Still No Charges Against Saginaw Police who Shot Homeless Black Man 30 Times - Mayor Calls for Diversity
From [HERE] A mayor-appointed committee will review ways to better diversify Saginaw’s police force. The announcement came during today’s Saginaw City Council which featured community leaders — elected or otherwise — discussing how the police shooting of Milton S. Hall on July 1 should put in focus the Saginaw police force’s lack of diversity and the relevancy of a 77-year-old policy governing public safety hiring.
About 75 residents packed Saginaw City Hall during today’s City Council meeting. A majority of the crowd came to hear the council talk about the death of Hall, a 49-year-old black homeless man police report they killed when he was acting aggressively with a knife. Witnesses tell a different story.
Mechelle Evans was at the Riverview Plaza on Sunday with her kids. Her son walked out a door before her and told her there were police outside. When she walked out, Evans said she saw several Saginaw Police officers and a man standing in front of them. "When I came out their guns were drawn. The dogs were out and the man was standing right by the wooded plant stand area in the front of the parking lot. "They were yelling 'get down, drop your weapon!' There was so much commotion," she said. Evans froze. Her kids stood still. She said the man was frozen, too."The man was not moving. He was just standing there looking. I think he was scared of the dogs and the yelling," she said. Evans said she didn't witness the man go after police. "They opened fire and unloaded on him," she said. "When they opened fire it sounded like a bomb went off. We ran back in the store and it had to be maybe 20 or 30 shots, well at least that is what it sounded like."

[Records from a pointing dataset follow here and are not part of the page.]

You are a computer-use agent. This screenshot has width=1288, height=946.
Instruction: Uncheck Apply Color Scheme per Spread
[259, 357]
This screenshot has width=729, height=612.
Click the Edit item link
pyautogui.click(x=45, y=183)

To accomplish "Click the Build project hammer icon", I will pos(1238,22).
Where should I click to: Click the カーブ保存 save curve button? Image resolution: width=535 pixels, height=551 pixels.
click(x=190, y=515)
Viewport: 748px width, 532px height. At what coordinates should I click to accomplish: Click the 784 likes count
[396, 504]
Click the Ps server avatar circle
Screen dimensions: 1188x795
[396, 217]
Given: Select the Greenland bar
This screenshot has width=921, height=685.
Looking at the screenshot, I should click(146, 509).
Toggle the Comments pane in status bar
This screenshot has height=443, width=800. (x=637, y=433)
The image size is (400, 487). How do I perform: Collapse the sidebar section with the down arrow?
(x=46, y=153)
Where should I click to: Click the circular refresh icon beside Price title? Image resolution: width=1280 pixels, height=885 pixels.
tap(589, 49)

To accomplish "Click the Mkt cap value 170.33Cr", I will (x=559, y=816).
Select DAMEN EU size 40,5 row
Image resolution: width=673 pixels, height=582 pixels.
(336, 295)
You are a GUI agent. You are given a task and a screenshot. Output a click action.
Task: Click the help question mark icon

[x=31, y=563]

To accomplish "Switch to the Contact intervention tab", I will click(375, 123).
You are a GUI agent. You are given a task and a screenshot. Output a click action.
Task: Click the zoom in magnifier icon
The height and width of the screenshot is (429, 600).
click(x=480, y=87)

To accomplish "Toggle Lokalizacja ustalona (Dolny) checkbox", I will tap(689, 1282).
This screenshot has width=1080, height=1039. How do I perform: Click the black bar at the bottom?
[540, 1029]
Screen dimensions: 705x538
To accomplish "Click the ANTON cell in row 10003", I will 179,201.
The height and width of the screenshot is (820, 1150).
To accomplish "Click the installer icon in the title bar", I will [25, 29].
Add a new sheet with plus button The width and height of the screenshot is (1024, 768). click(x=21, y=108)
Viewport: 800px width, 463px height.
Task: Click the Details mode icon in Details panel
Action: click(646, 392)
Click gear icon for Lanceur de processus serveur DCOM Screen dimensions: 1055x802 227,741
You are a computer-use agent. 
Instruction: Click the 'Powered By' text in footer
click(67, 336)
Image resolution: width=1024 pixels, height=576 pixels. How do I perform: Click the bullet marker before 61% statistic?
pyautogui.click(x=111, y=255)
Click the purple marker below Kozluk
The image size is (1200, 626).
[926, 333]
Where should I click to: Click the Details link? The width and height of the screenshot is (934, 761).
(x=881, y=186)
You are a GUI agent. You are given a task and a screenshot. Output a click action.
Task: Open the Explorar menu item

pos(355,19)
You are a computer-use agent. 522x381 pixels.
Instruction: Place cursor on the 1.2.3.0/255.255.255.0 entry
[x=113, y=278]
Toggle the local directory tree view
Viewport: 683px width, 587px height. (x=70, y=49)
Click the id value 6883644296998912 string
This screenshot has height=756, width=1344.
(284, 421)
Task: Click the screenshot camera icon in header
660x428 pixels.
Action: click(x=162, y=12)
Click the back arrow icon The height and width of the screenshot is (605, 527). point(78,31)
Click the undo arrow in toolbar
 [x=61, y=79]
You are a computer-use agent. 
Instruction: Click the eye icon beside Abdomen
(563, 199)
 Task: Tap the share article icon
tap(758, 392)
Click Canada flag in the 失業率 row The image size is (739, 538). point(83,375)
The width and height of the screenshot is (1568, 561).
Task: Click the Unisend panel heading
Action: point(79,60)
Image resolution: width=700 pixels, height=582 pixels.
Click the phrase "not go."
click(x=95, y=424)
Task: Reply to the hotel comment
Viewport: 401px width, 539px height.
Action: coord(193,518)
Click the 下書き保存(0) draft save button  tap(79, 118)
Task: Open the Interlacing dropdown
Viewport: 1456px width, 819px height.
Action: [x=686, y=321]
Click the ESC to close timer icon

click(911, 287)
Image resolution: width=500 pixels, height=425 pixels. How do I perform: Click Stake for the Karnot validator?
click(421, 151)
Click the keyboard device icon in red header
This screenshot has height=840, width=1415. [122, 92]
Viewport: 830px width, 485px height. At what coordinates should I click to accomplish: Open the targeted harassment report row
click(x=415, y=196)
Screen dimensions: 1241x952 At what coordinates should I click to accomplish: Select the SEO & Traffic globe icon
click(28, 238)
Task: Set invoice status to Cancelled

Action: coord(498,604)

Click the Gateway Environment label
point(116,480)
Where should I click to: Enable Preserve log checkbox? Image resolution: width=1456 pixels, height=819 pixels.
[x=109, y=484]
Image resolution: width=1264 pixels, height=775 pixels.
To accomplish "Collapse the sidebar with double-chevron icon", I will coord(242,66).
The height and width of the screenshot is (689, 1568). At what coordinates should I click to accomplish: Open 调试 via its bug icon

Destiny Williams was also in the shopping center and said she heard the gunshots, then saw "the man lying down." [MORE]
“The majority” of the six officers involved in the shooting were white, Mayor Greg Branch has reported.
Branch today announced he is forming a committee, led by Councilman Norman Braddock, to identify ways to strengthen the recruitment of minorities for police and fire forces.
The police force largely is white. As recently as 2008, minorities represented 35 percent of the then-97-officer department.
“We can do better,” Branch said. “We can find a way to do better."
Branch said he is still seeking membership for the committee, although he has commitments from former Mayor Gary L. Loster and Terry Pruitt, a member of the Saginaw chapter of the National Association for the Advancement of Colored People
Both Loster and Pruitt during the meeting discussed some of the issues the group may address.
“This community remains traumatized and upset by this incident," Pruitt said when addressing the council. "We are seeking a commitment from the City Council and administration ... to complete an immediate review."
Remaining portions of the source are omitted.